Reproduce the entries verbatim; no pictures.

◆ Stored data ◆
Segment Open

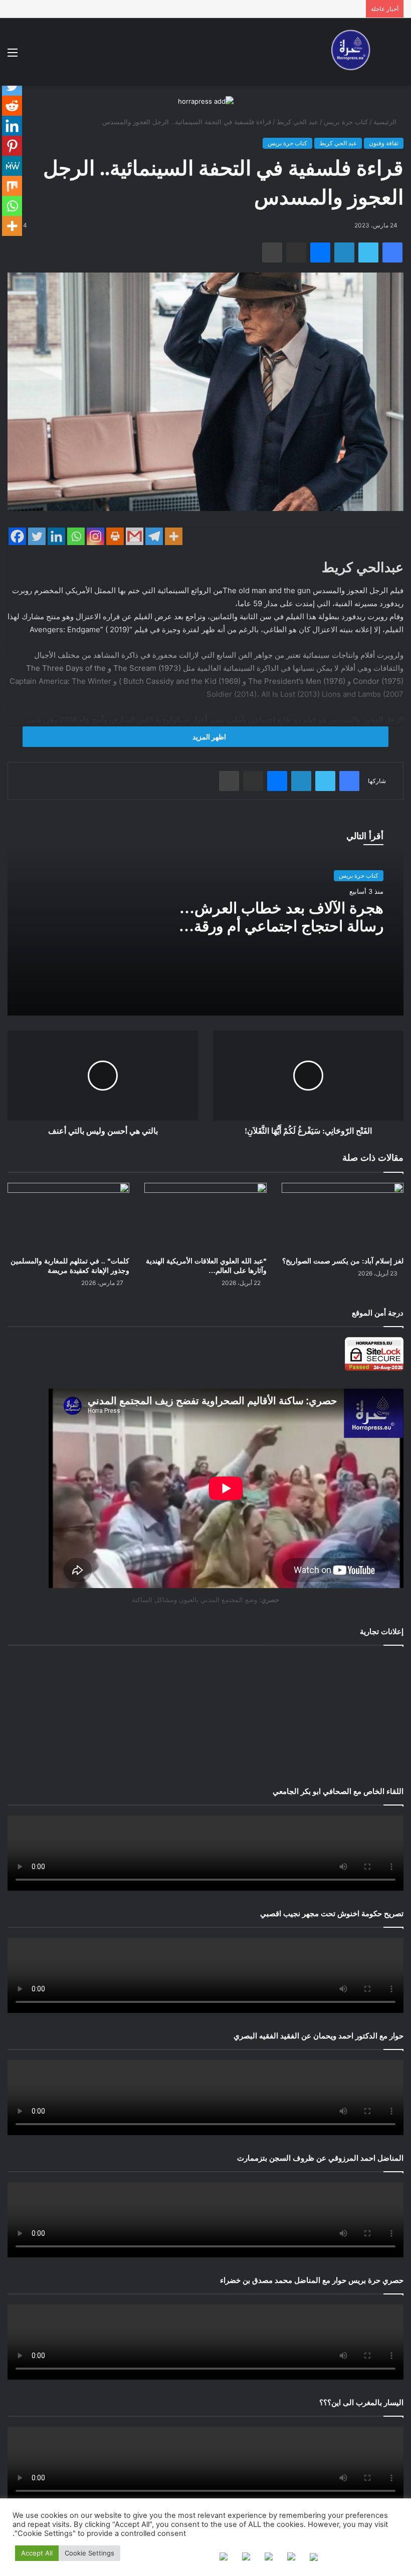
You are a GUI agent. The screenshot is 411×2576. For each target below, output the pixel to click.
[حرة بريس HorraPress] (348, 52)
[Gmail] (134, 536)
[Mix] (12, 186)
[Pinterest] (12, 146)
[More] (173, 536)
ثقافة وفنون (383, 143)
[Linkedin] (56, 536)
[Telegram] (154, 536)
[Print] (115, 536)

Segment Closed

◆ Solution for this task ◆
You are a GUI agent. The screenshot is 411×2576. For each target below, output the pixel to click.
[حرة بريس HorraPress] (348, 52)
[Gmail] (134, 536)
[Mix] (12, 186)
[Pinterest] (12, 146)
[More] (173, 536)
ثقافة وفنون (383, 143)
[Linkedin] (56, 536)
[Telegram] (154, 536)
[Print] (115, 536)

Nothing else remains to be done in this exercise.